Mayor Lyn Hall needs to immediately resign after it was revealed Monday night that the new downtown parkade will actually cost $34 million and additional cost overruns may have been approved without city council oversight.
It doesn’t matter if he knew what was going on or not.
If he did know and didn’t take action, starting with informing the rest of city council, he failed his fellow councillors and local taxpayers, so he must resign for that failure.
If he didn’t know, then he was asleep at the wheel. His fellow city councillors are part-time employees, who are paid a part-time wage to set policy and provide oversight.
The mayor, however, is a full-time employee with a corner office on the top floor of city hall. He has the time and the space to more closely monitor important files, especially a project that was already $10 million over its original budget, even before Monday’s revelation.
If he didn’t know what he was happening, he was negligent in his duties and must resign for that negligence.
Of course, there needs to be a thorough internal investigation of who knew what and who said what and when.
Acting city manager Walter Babicz should put his lawyer hat on, get his hands on every single document and email to do with this disastrous project and set it aside for an external auditor.
That auditor needs to be appointed by the rest of city council immediately.
But that’s a separate matter from the mayor’s resignation.
While it’s important for an audit to point to the individuals responsible for a $22 million cost overrun on a parkade that was initially budgeted to cost $12 million, that’s a secondary point.
The most important piece of an external audit will be its recommendations on the policy and oversight procedures necessary to make sure such a travesty with tax dollars isn’t ever repeated.
In the meantime, however, there is accountability.
Kathleen Soltis was already removed from her job as city manager, the city’s top bureaucrat, back in September.
Regardless of whether she was still on the job and regardless of the extent of her knowledge and involvement in this fiasco, she should not bear sole responsibility for it.
She did not work in a vacuum.
She worked closely with other senior administrators.
She worked in an office a short walk away from the mayor’s.
While there must be bureaucratic responsibility taken for this disaster, there must also be political accountability as well.
All of city council must accept this happened on their watch.
But the members of city council are not equal in this matter.
Coun. Garth Frizzell, the chair of the finance and audit committee, should resign from that post.
The brunt of the political blame, however, needs to go to Mayor Hall and to him alone.

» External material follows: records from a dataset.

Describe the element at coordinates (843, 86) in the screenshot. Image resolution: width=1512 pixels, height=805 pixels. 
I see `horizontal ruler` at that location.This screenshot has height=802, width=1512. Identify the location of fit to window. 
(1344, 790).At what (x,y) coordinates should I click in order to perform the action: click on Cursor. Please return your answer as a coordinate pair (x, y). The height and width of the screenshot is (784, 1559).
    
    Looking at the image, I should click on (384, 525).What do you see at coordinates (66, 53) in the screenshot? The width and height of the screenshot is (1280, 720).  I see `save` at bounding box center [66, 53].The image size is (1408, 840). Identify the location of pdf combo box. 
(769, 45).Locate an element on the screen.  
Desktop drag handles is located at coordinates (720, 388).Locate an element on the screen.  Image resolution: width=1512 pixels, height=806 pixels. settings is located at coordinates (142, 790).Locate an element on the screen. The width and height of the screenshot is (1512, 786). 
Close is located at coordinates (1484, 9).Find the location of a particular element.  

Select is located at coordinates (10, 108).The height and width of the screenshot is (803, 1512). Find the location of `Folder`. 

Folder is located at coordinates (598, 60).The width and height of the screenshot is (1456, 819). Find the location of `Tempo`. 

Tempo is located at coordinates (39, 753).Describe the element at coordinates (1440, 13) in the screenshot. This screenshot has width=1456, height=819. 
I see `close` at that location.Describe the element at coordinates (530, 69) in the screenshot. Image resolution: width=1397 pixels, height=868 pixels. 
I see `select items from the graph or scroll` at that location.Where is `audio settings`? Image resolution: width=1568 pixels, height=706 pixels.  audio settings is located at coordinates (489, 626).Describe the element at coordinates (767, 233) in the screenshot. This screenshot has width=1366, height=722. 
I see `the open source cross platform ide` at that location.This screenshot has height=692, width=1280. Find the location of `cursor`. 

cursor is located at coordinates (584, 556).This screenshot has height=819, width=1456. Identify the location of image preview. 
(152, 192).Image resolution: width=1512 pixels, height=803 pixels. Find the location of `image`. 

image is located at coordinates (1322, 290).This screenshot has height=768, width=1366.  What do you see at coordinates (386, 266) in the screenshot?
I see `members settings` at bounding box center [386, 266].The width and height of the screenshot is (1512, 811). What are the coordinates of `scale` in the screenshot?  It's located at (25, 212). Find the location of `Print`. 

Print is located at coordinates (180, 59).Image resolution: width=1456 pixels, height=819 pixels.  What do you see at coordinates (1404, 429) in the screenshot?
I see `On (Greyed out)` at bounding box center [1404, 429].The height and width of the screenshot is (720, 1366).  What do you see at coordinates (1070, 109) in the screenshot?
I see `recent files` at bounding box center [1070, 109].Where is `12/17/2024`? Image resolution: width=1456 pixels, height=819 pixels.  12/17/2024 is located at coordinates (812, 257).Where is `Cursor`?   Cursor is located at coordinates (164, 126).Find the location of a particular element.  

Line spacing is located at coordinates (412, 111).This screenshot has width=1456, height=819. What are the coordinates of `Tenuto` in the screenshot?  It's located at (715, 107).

Being the mayor comes with being centre stage, not just in the good times for ribbon cuttings, flag raisings and community celebrations, but when things go badly, too.
Leadership means taking the blame must be accepted with as much or more willingness as taking the credit.
Mayor Hall’s resignation won’t bring the money back but it will send a clear signal to voters and to future mayors that there is a political cost that must be borne for mistakes as grievous as this one.
His resignation shouldn’t be the last step to clean up this mess.
It is, however, the essential first step needed to make it right.